■ Data for this task:
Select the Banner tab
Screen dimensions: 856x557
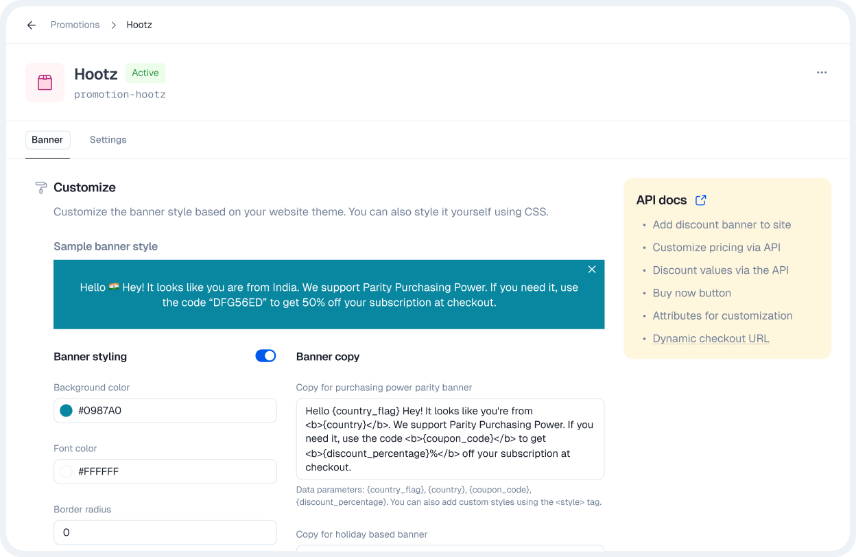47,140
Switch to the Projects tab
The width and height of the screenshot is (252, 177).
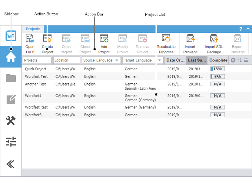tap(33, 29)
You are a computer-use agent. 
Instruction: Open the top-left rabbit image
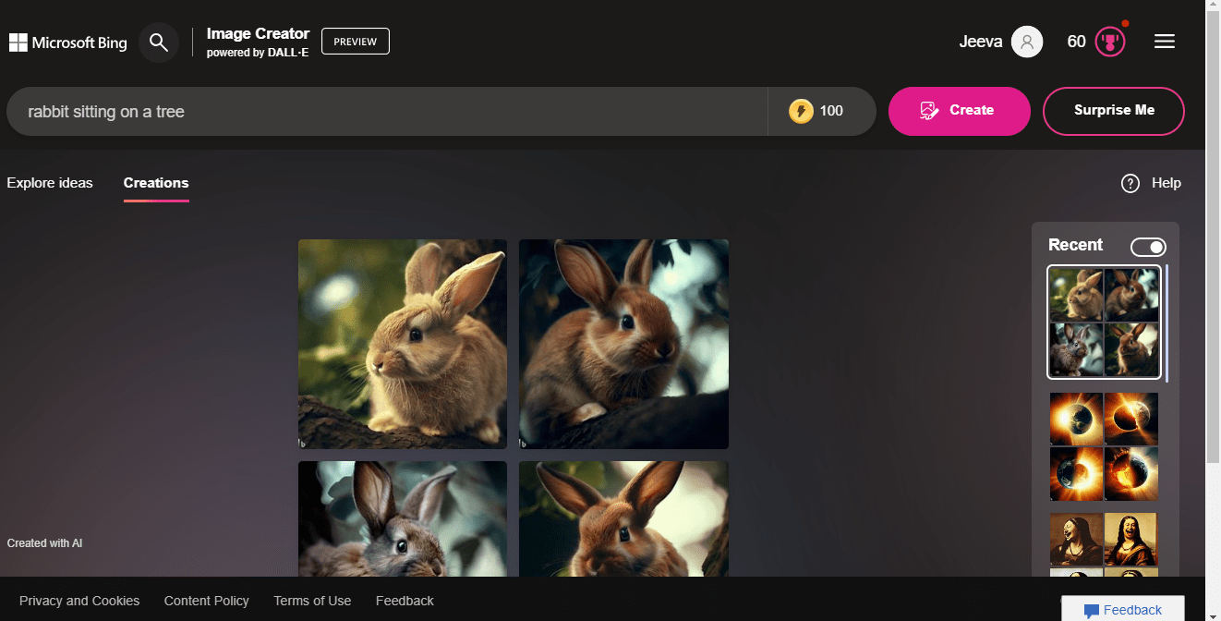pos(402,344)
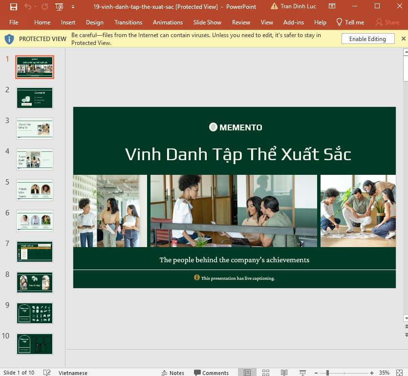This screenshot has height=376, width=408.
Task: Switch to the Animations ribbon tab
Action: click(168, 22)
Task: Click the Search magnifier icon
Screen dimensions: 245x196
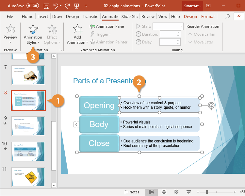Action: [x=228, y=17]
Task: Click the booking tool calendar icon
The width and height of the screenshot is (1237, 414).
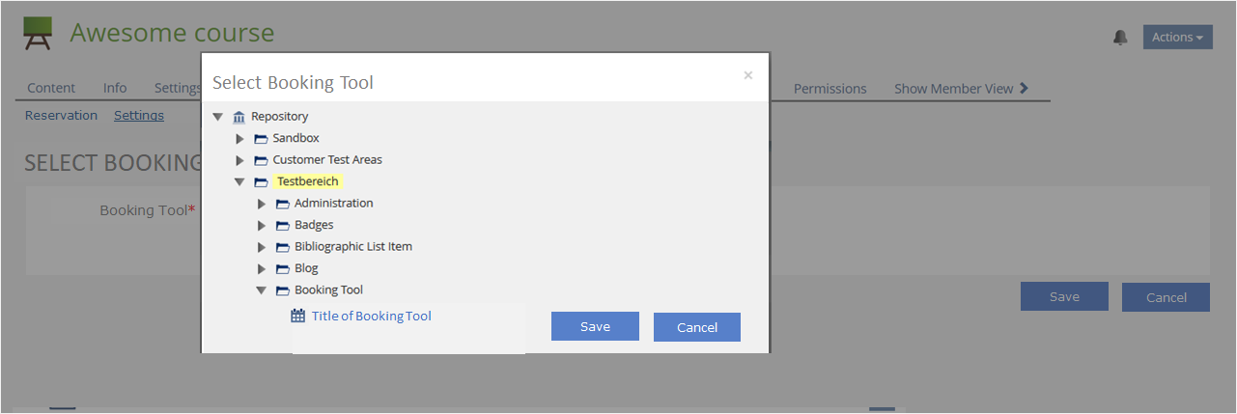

■ Exercise details:
Pick out every line in the records that contains the word "dimensions", and copy each one in full.

■ Written solution:
Screen dimensions: 856x557
Screen dimensions: 245x196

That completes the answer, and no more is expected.